Thursday, June 11, 2015
Rapid Reviews: Love & Mercy and Insidious: Chapter 3
The Beach Boys have been a lifelong favorite of mine ever since I was a child singing along to "Kokomo" from their 1989 Still Cruisin' album. The band's song-writing visionary, Brian Wilson, is a master of orchestral arrangements and vocal harmonies who's repeatedly proclaimed that his brilliant ideas spawn from the music he hears in his head. Needless to say, Wilson's admitted history of audio-hallucinations and multi-year recluse lifestyle in the 1970s landed him on the doorstep of radical therapist, Dr. Eugene Landy, which sets the table for Bill Pohlad's newly released musical biography, Love & Mercy.
As a non-chronological examination of the songwriting icon, Brian Wilson (played by Paul Dano and John Cusack), Love & Mercy tackles one of the most bizarre real-life stories of manipulation. Wilson pushes musical boundaries when he produces Pet Sounds, what would become one of the greatest rock albums ever written, but the repercussions of his psychedelic drug use cripples his psyche and makes him extremely vulnerable. Years later, his most trusted confidant, Dr. Landy (Paul Giamatti), has brainwashed Wilson and taken complete control over every aspect of the musician's life. All until Brian meets a spirited woman, Melinda Ledbetter (Elizabeth Banks), who discovers Landy's unnatural stranglehold and tries desperately to open Brian's eyes to this unsettling reality.
Love & Mercy is a surprisingly artistic biopic that jumps back and forth between the rise of Wilson's creative emergence and his over-medicated, prison-like lifestyle during the 1980s. Despite the film's erratic maneuvering between timelines that never feels as fluid as it should, engrossing performances from both Paul Dano and John Cusack keep the audience entangled in this peculiar true story. Fans of The Beach Boys, and more particularly Pet Sounds, will find themselves completely enamored by the film's 1960s storyline, even though John Cusack's portion of the feature feels barren and incomplete. Perhaps the most interesting story lies somewhere in between these over a decade-spread chunks of Wilson's life. Either way, Love & Mercy is an unevenly paced, yet still still effective, piece of dramatic filmmaking.
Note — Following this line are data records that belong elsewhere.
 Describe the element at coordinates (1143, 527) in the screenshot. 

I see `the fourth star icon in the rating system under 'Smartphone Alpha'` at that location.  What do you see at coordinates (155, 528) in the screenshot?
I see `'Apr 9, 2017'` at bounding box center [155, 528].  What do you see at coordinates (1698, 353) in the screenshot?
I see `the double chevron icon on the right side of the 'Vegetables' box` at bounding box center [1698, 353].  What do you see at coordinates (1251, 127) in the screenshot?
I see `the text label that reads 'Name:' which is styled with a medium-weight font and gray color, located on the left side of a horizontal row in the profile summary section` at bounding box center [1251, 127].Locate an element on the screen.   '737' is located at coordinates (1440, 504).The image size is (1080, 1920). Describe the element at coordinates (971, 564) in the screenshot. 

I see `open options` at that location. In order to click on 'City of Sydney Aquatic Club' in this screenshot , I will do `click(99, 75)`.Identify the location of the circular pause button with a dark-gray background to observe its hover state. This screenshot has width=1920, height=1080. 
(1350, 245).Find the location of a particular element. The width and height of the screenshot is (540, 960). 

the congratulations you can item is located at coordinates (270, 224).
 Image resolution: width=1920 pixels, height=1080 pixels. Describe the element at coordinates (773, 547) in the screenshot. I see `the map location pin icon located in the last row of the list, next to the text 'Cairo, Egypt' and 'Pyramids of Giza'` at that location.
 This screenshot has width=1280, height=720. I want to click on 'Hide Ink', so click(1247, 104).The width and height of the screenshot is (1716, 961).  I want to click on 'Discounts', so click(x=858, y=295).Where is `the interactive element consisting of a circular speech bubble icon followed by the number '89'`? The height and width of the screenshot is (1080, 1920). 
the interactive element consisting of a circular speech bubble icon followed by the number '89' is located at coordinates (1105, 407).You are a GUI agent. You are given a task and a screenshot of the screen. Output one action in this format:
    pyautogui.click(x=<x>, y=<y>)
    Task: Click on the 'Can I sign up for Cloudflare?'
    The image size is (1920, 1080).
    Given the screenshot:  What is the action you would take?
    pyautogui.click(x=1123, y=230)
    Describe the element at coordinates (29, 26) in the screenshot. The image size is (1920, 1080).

Stars: 2 and a half stars out of 4
Horror guru James Wan, director of Saw and The Conjuring, introduced us to the franchise's origin, Insidious, back in 2010. A handful of years and two films later, Wan has jumped ship while the original creator, writer Leigh Whannell, has taken a seat in the director's chair. And how did Whannell expect to re-brand this horror franchise? The new visionary takes audiences back to where it all began with the prequel, Insidious: Chapter 3.
Before the Lambert family was even in the picture, gifted paranormal psychic, Elise Rainier (played by Lin Shaye), is visited by a high school teenager named Quinn (Stefanie Scott) who recently lost her mother to cancer. Together they call out to the dead only to discover a dangerous spirit attempting to attach itself to the young girl. Despite Elise's most emphatic demands to put an end to trying to contact her mother, Quinn finds herself in the clutches of an evil demon.
As someone who was outspokenly against the original Insidious, I decided to give the franchise another shot at redemption. Unfortunately, we're given more of the same. While Chapter 3 plays very well during its more intense moments and offers a strong collection of solid scares, every aspect of the film that takes place in between these frightful scenes is absolute garbage. Venturing deeper into "The Further" does nothing but weaken the effectiveness of the story and culminates into a laughable finale. Co-star Dermot Mulroney can't be taken seriously in any role and moviegoers need to start avoiding this unflattering horror franchise all together.